▸ INSTRUCTIONS FOR THE TASK
From the text on exercise and the brain, copy word for word the part that begins with the words containing "The brain is" and ends with "Neurotrophic Factor (BDNF).".

▸ EXTRACTED TEXT
·····

The brain is a highly metabolic and oxygen hungry organ that calls on many systems to support it. When we exercise, we improve our lung function, which not only sends extra oxygen to our muscles, but also oxygenates our brain. Exercise also improves the heart and vascular system, which fuels circulation through all our organs, delivering oxygen and energy-rich carbohydrates to the brain, and carrying away waste products.
The dynamic brain
From a chemical perspective, exercise can create new brain cells and increase the longevity of existing brain cells. This works through the activity of skeletal muscle during exercise releasing a number of different compounds, in particular a protein known as Brain Derived Neurotrophic Factor (BDNF).
From a hormonal perspective, exercise most famously stimulates the release of dopamine and endorphins. The specific cocktail of hormones have positive effects on mood and concentration. Dopamine has been shown to have a positive effect on our motivation and discipline, increasing our ability to get to those tasks we’ve been avoiding.

·····

▸ LISTED RECORDS

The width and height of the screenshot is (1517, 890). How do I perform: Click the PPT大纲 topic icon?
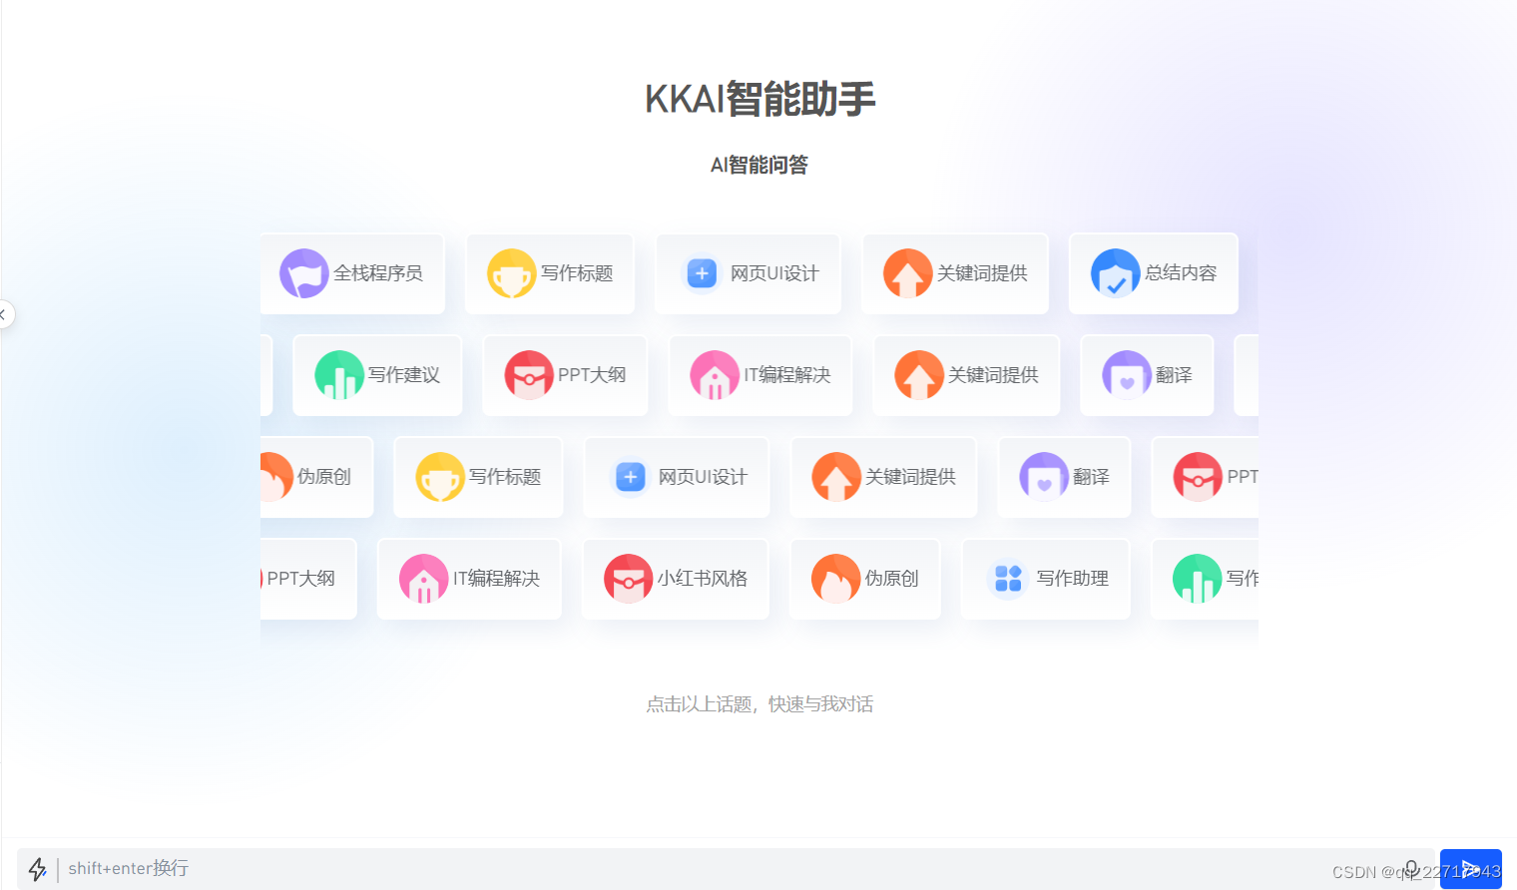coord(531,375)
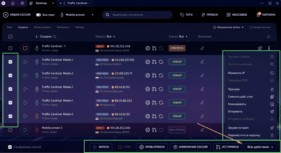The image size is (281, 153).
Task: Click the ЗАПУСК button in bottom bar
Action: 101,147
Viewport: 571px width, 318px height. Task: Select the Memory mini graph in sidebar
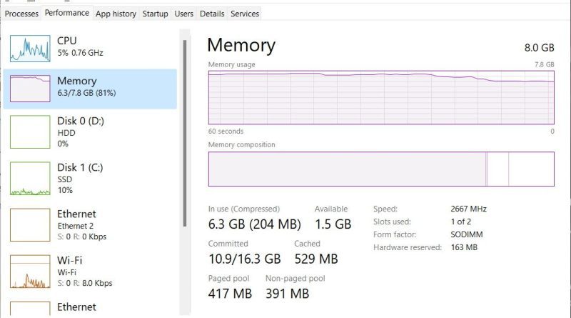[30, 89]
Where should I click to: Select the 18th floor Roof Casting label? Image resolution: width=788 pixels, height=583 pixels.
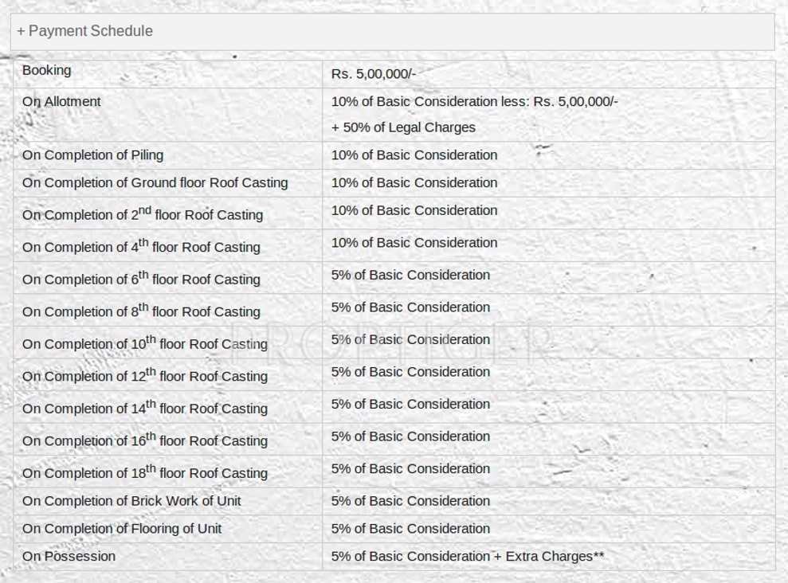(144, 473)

·····

▸ ANSWER AREA
The brain is a highly metabolic and oxygen hungry organ that calls on many systems to support it. When we exercise, we improve our lung function, which not only sends extra oxygen to our muscles, but also oxygenates our brain. Exercise also improves the heart and vascular system, which fuels circulation through all our organs, delivering oxygen and energy-rich carbohydrates to the brain, and carrying away waste products.
The dynamic brain
From a chemical perspective, exercise can create new brain cells and increase the longevity of existing brain cells. This works through the activity of skeletal muscle during exercise releasing a number of different compounds, in particular a protein known as Brain Derived Neurotrophic Factor (BDNF).